BANDUNG BARAT, iNews.id - Seorang Aparatur Sipil Negara (ASN) di Pemkab Bandung Barat (KBB), nekat memanipulasi data tenaga kerja kontrak (TKK) untuk dipindahkan ke Dinas Lingkungan Hidup (DLH). Oknum yang mengurus perpindahan TKK dari Dinas Perkim itu mengganti enam orang yang sudah ada dalam data dengan TKK baru, sehingga langsung diberi sanksi oleh atasannya.
Diduga, oknum ASN berinsial T itu memungut sejumlah uang kepada enam orang yang akan dimasukkan sebagai TKK. Bahkan beredar video seorang perempuan korban dari praktik manipulasi data TKK ini meminta pertanggungjawaban. Dalam percakapannya dengan tiga laki-laki, perempuan berkerudung itu mempertanyakan nasibnya.
"Gimana dengan uang saya yang udah saya setorkan, kenapa saya dicoret," tanya wanita berkerudung tersebut.

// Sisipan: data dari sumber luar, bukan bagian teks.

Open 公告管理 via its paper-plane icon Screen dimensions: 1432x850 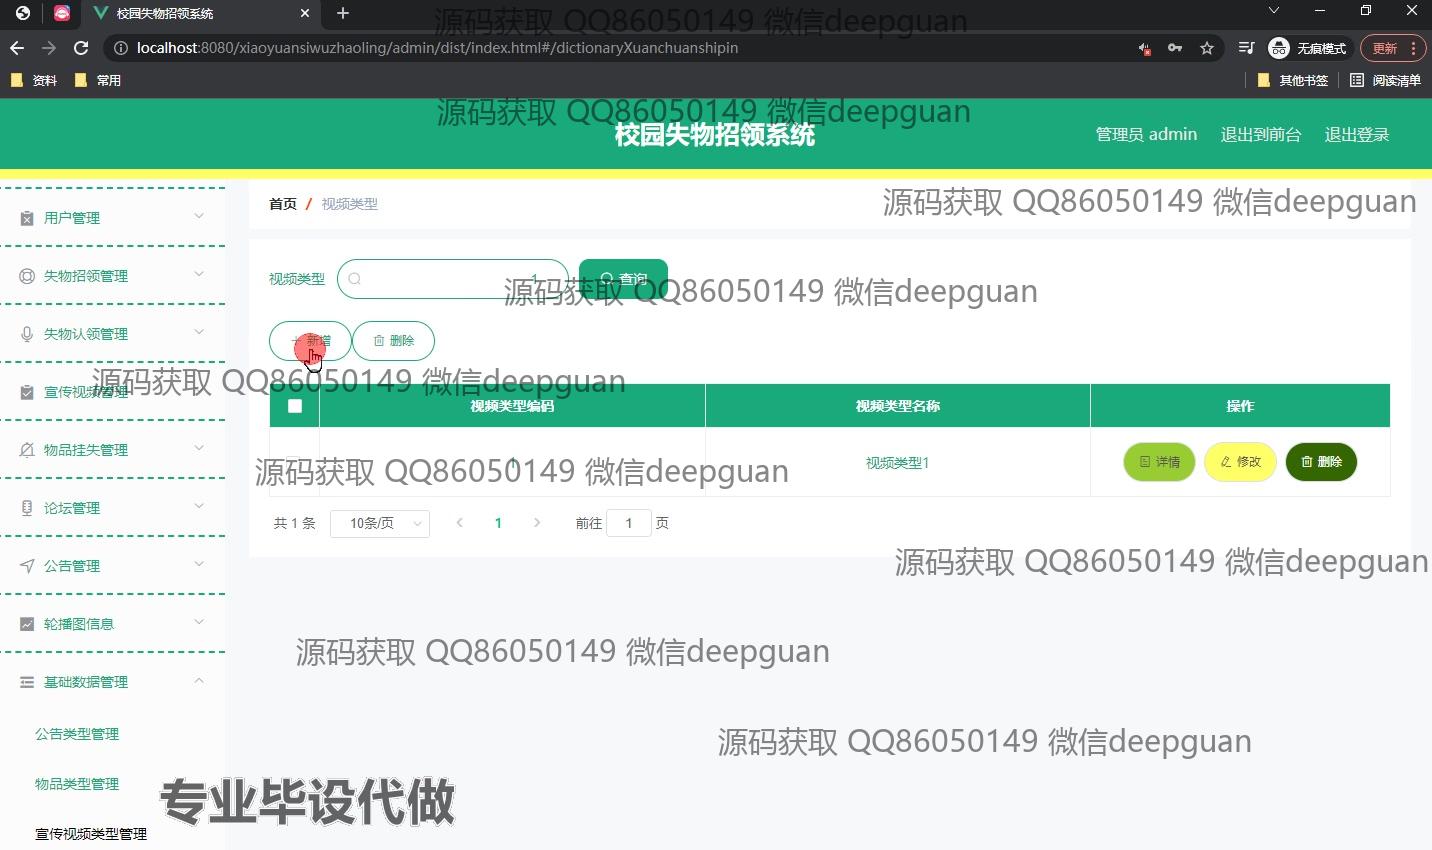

Kepala DLH KBB Apung Hadiat Purwoko yang dikonfirmasi mengatakan, tidak tahu siapa saja TKK termasuk enam yang baru dimasukkan dalam data TKK oleh oknum ASN di dinasnya berinisial T. Dirinya membenarkan telah mencoret nama-nama itu dan mencabut SK-nya. Sebab, TKK tersebut tidak sesuai dengan rekomendasi dari Dinas Perkim.
"Saya memang benar mencoret enam TKK yang tidak sesuai rekomendasi dari Perkim. Kalau itu ternyata data yang dimanipulasi T, saya awalnya tidak tahu dan baru kebuka sekarang," kata Apung Hadiat Purwoko, Rabu (7/10/2020).